Key Findings from Market Research

  • The prevalence of HAE in the U.S. is higher than previously estimated. A comprehensive study of U.S. administrative claims data from 274 million covered lives establishes a prevalence of approximately 10,000 total HAE patients and 7,500 diagnosed and treated HAE patients in U.S.
  • More than 80 percent of the 100 HAE patients in the market research self-reported being on prophylactic therapy.

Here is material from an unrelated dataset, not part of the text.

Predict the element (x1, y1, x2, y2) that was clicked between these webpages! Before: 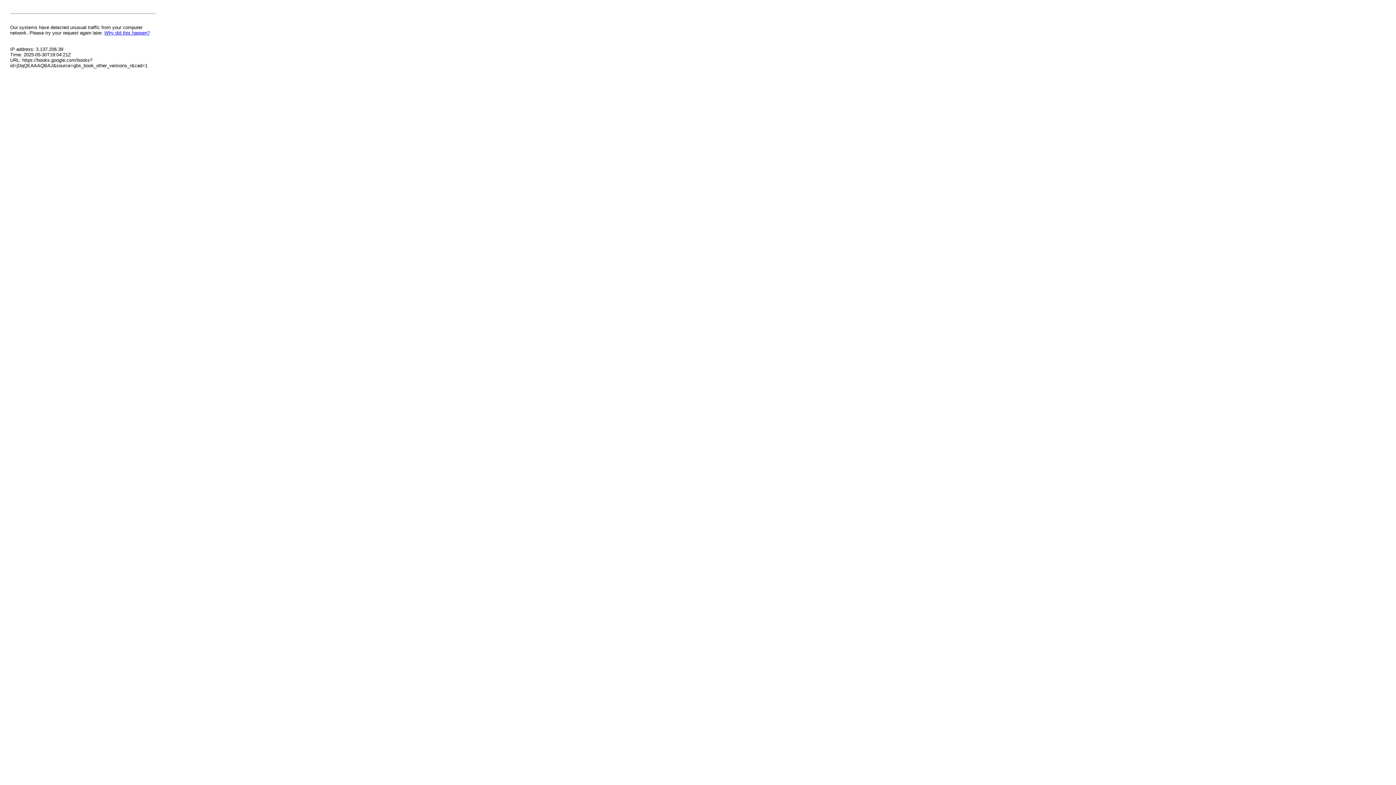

  • The 175 physicians in the market research, who in total treat more than 1,300 HAE patients, report they currently treat 58 percent of HAE patients with prophylactic therapy and anticipate they will treat 80 percent of HAE patients with prophylactic therapy in the future.
  • Patient demand for BCX7353 is strong, regardless of their current therapy. When 100 patients were shown the APeX-2 24-week product profile, 60 percent of HAE patients said they would be very willing to use BCX7353.
  • HAE-treating physicians expect to prescribe BCX7353 to 41 percent of their HAE patients.
  • Payors expressed a broad willingness to reimburse oral BCX7353 in pricing research with insurance plans and pharmacy benefit managers representing more than 100 million covered lives.